All of lore.kernel.org
 help / color / mirror / Atom feed
From: "Jerry Zhang via GitGitGadget" <gitgitgadget@gmail.com>
To: git@vger.kernel.org
Cc: Jerry Zhang <jerry@skydio.com>
Subject: [PATCH v4 0/6] patch-id fixes and improvements
Date: Thu, 20 Oct 2022 23:16:49 +0000	[thread overview]
Message-ID: <pull.1359.v4.git.1666307815.gitgitgadget@gmail.com> (raw)
In-Reply-To: <pull.1359.v3.git.1665737804.gitgitgadget@gmail.com>

These patches add fixes and features to the "git patch-id" command, mostly
discovered through our usage of patch-id in the revup project
(https://github.com/Skydio/revup). On top of that I've tried to make general
cleanup changes where I can.

Summary:

1: Fixed a bug in the combination of --stable with binary files and
header-only, and expanded the test to cover both binary and non-binary
files.

2: Switch internal usage of patch-id in rebase / cherry-pick to use the
stable variant to reduce the number of code paths and improve testing for
bugs like above.

3: Fixed bugs with patch-id and binary diffs. Previously patch-id did not
behave correctly for binary diffs regardless of whether "--binary" was given
to "diff".

4: Fixed bugs with patch-id and mode changes. Previously mode changes were
incorrectly excluded from the patch-id.

5: Add a new "--include-whitespace" mode to patch-id that prevents
whitespace from being stripped during id calculation. Also add a config
option for the same behavior.

6: Remove unused prefix from patch-id logic.

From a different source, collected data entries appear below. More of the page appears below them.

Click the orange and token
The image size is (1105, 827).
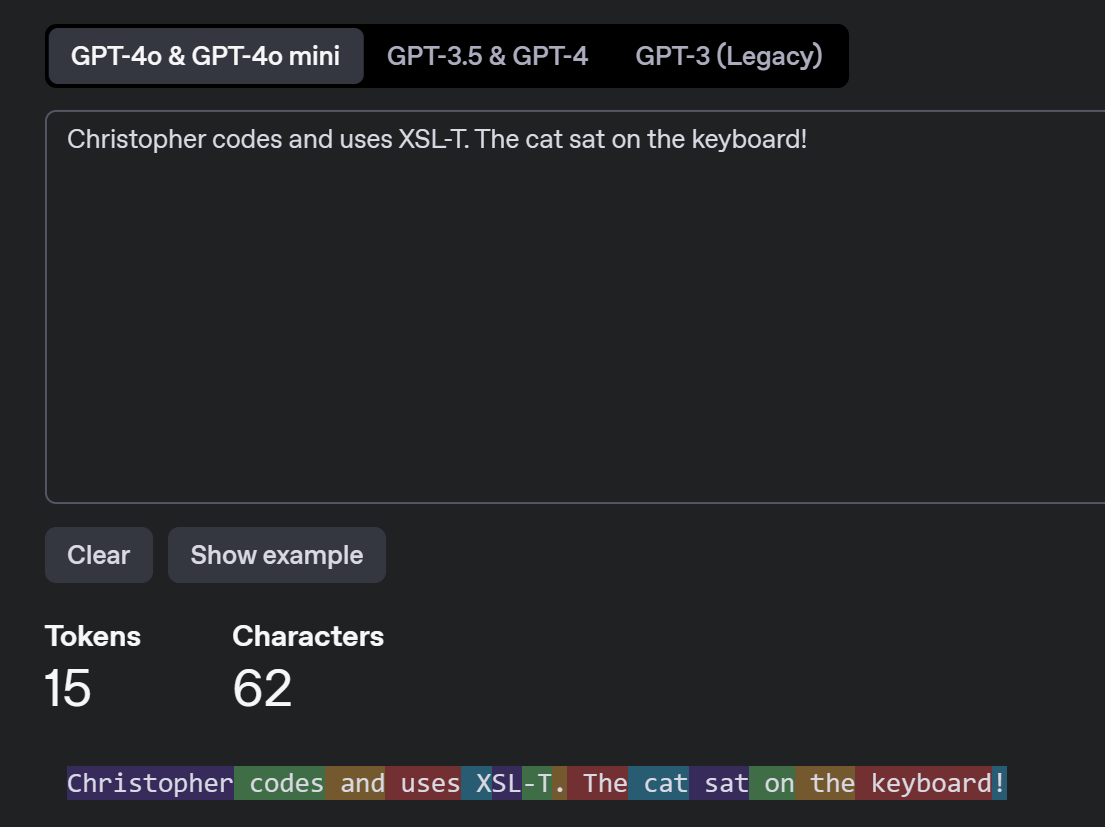[x=355, y=783]
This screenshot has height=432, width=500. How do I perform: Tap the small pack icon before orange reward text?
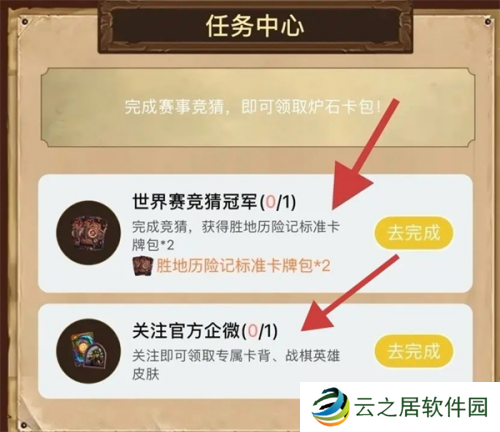(143, 266)
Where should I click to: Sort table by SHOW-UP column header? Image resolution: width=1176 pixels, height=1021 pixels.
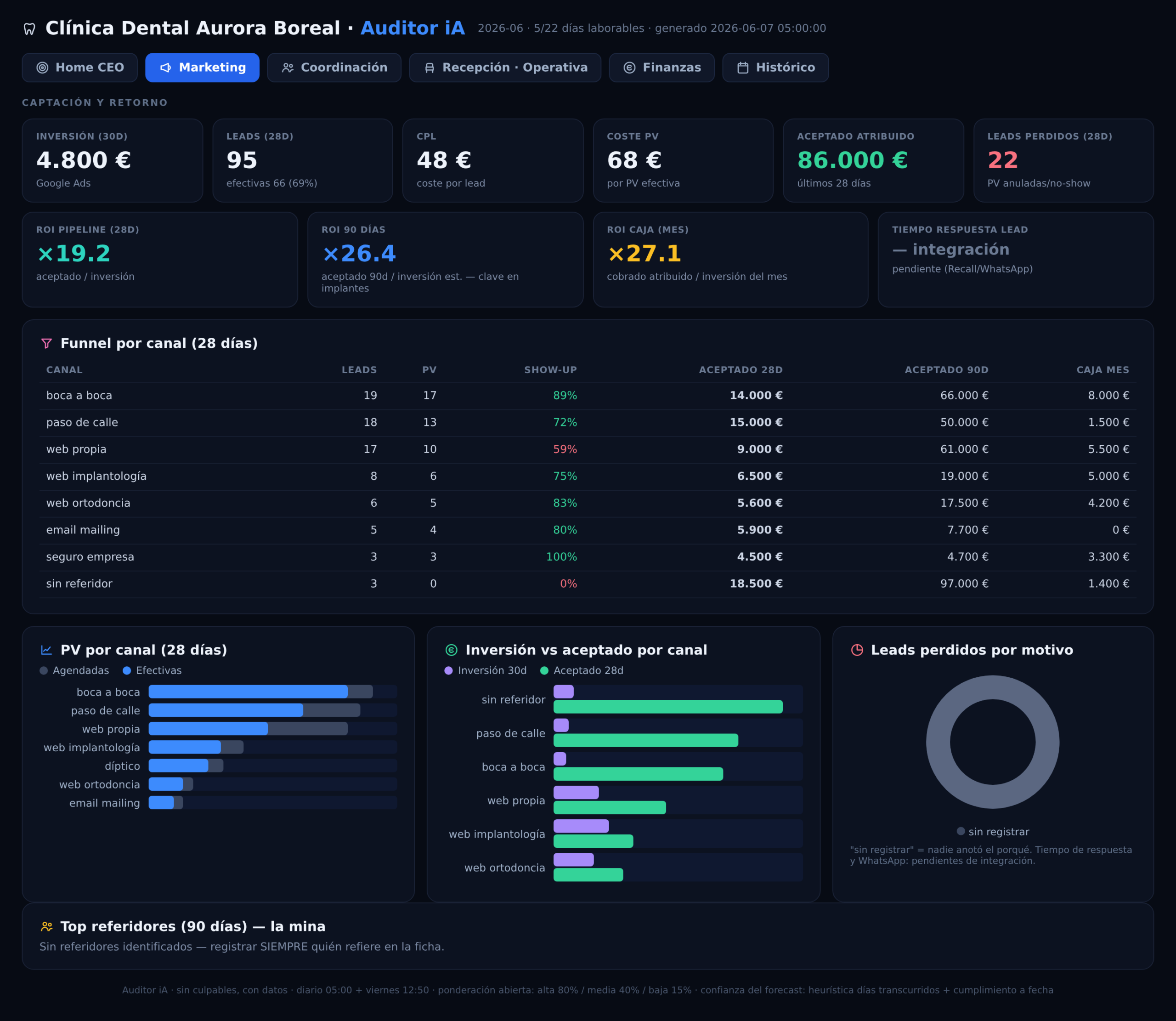point(550,370)
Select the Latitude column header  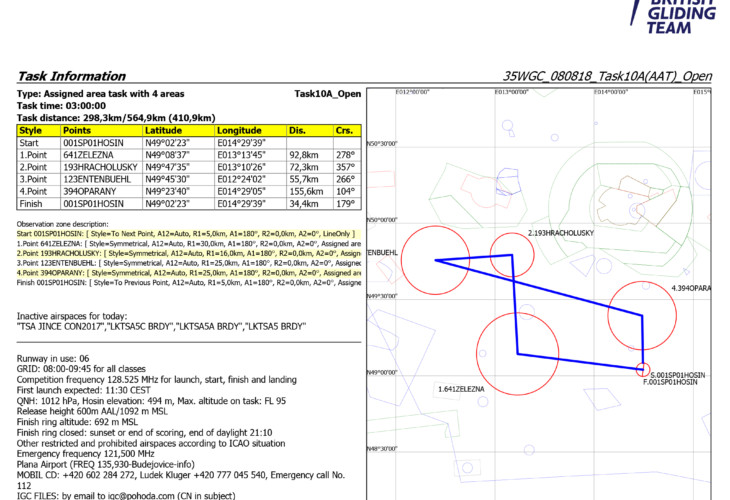click(x=177, y=130)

V1->V2: Fixed comment style V2->V3: The ---/+++ lines no longer get added to
the patch-id of binary diffs. Also added patches 3-7 in the series. V3->V3:
Dropped patch7. Updated flag name to --verbatim. Updated commit message
descriptions.

Signed-off-by: Jerry Zhang jerry@skydio.com

Jerry Zhang (6):
  patch-id: fix stable patch id for binary / header-only
  patch-id: use stable patch-id for rebases
  builtin: patch-id: fix patch-id with binary diffs
  patch-id: fix patch-id for mode changes
  builtin: patch-id: add --verbatim as a command mode
  builtin: patch-id: remove unused diff-tree prefix

 Documentation/git-patch-id.txt |  24 ++++---
 builtin/log.c                  |   2 +-
 builtin/patch-id.c             | 113 ++++++++++++++++++++++++---------
 diff.c                         |  75 +++++++++++-----------
 diff.h                         |   2 +-
 patch-ids.c                    |  10 +--
 patch-ids.h                    |   2 +-
 t/t3419-rebase-patch-id.sh     |  63 +++++++++++++++---
 t/t4204-patch-id.sh            |  95 +++++++++++++++++++++++++--
 9 files changed, 287 insertions(+), 99 deletions(-)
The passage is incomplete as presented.